Frequently Asked Questions

What is a BagIt bag?

A BagIt bag is a directory holding your content under a 'data/' folder plus tag files (bagit.txt, manifests, bag-info.txt) that record fixity and metadata, so a transfer's completeness and integrity can be verified anywhere.

Why does my bag fail validation after I edit a file?

Editing any file in the payload changes its checksum, so the stored manifest no longer matches; you must regenerate the manifests (re-bag or update) whenever payload contents change.

What does an 'Oxum' or payload-oxum mismatch mean?

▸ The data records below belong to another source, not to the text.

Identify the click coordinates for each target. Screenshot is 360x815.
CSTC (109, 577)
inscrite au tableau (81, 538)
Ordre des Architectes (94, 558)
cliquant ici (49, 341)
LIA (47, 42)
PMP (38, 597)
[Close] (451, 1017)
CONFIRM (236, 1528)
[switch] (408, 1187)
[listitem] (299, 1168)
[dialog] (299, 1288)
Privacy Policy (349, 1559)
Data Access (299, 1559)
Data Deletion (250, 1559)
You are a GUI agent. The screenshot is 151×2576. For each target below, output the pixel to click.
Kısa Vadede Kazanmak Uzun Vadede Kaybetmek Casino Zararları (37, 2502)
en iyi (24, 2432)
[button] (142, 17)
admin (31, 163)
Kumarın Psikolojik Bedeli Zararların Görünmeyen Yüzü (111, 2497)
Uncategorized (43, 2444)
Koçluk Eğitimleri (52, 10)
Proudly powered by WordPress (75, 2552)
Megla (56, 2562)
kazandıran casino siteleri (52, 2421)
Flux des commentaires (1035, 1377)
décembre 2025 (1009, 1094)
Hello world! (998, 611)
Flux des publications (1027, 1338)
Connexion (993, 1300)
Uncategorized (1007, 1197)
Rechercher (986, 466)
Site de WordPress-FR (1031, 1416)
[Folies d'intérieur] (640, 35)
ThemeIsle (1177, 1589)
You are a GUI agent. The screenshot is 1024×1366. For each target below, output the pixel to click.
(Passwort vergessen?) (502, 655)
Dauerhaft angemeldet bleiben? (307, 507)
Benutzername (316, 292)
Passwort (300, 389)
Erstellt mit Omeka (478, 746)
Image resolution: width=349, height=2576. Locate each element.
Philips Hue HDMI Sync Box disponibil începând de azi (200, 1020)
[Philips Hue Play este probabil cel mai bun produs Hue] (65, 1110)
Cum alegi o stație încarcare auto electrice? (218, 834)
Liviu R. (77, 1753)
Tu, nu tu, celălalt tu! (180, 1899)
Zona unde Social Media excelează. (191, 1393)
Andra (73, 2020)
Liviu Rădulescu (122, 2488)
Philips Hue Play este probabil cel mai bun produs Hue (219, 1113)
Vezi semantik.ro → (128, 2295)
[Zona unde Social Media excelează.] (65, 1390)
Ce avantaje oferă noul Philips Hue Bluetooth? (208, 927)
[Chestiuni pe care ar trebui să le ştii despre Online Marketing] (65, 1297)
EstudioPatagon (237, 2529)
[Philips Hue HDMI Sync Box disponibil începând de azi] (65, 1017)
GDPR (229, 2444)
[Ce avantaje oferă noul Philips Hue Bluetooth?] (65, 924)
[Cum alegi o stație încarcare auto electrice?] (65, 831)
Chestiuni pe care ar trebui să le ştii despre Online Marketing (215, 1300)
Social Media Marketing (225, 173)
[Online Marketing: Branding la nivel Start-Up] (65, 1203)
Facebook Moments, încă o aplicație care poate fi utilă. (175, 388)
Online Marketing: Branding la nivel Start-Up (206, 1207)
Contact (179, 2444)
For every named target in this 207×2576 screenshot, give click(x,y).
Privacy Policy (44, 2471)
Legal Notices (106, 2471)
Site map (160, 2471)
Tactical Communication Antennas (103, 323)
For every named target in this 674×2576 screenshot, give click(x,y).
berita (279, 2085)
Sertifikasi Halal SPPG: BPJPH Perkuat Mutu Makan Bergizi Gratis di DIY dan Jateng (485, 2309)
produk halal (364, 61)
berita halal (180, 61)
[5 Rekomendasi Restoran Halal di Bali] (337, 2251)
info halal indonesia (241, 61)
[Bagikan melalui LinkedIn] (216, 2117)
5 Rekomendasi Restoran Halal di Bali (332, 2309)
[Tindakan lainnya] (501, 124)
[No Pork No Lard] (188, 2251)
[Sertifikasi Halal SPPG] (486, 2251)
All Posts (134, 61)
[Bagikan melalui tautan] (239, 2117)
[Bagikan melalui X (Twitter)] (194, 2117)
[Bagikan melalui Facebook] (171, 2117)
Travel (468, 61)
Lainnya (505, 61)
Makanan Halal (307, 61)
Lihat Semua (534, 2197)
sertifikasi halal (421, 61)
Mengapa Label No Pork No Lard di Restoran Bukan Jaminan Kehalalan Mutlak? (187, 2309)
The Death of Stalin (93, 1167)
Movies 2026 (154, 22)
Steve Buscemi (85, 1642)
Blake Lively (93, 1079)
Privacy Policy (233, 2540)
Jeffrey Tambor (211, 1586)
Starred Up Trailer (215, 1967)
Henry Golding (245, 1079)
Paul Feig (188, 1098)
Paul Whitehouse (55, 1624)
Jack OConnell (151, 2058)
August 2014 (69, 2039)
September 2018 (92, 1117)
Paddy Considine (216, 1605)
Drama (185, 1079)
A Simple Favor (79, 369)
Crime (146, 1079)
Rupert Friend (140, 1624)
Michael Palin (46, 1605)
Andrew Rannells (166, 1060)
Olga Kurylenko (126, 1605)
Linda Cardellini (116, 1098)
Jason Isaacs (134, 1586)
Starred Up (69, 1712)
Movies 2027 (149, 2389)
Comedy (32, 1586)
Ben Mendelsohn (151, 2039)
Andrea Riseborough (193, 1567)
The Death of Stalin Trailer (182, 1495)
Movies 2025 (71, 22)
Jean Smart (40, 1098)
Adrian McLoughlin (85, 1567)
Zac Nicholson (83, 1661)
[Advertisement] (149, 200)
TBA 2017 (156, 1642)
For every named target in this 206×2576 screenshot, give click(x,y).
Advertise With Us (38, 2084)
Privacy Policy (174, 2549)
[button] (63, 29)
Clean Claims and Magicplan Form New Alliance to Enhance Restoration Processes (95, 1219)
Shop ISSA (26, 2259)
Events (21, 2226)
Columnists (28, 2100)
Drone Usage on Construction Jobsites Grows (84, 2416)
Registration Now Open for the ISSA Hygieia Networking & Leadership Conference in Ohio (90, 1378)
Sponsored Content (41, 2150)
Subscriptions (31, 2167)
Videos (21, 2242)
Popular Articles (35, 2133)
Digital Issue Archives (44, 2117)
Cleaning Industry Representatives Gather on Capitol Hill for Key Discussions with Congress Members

Payload-Oxum records the total byte count and number of payload files; a mismatch means files were added, removed, or changed in size since the bag was created, so the bag is incomplete or altered.

Should I use a holey bag for large data?

A holey bag with fetch.txt lets you ship metadata and manifests while the payload is downloaded from URLs on demand, which is useful for very large or remotely hosted datasets.

Why are hidden files like .DS_Store breaking my validation?

System files created after bagging are not in the manifest, so validators report them as unexpected payload; exclude them before bagging or regenerate the manifest.

Which tool should I use to create and validate bags?

Use the Library of Congress bagit-python (bagit.py) or bagit-java for scripting, and Bagger for a GUI; all produce interoperable bags conforming to RFC 8493.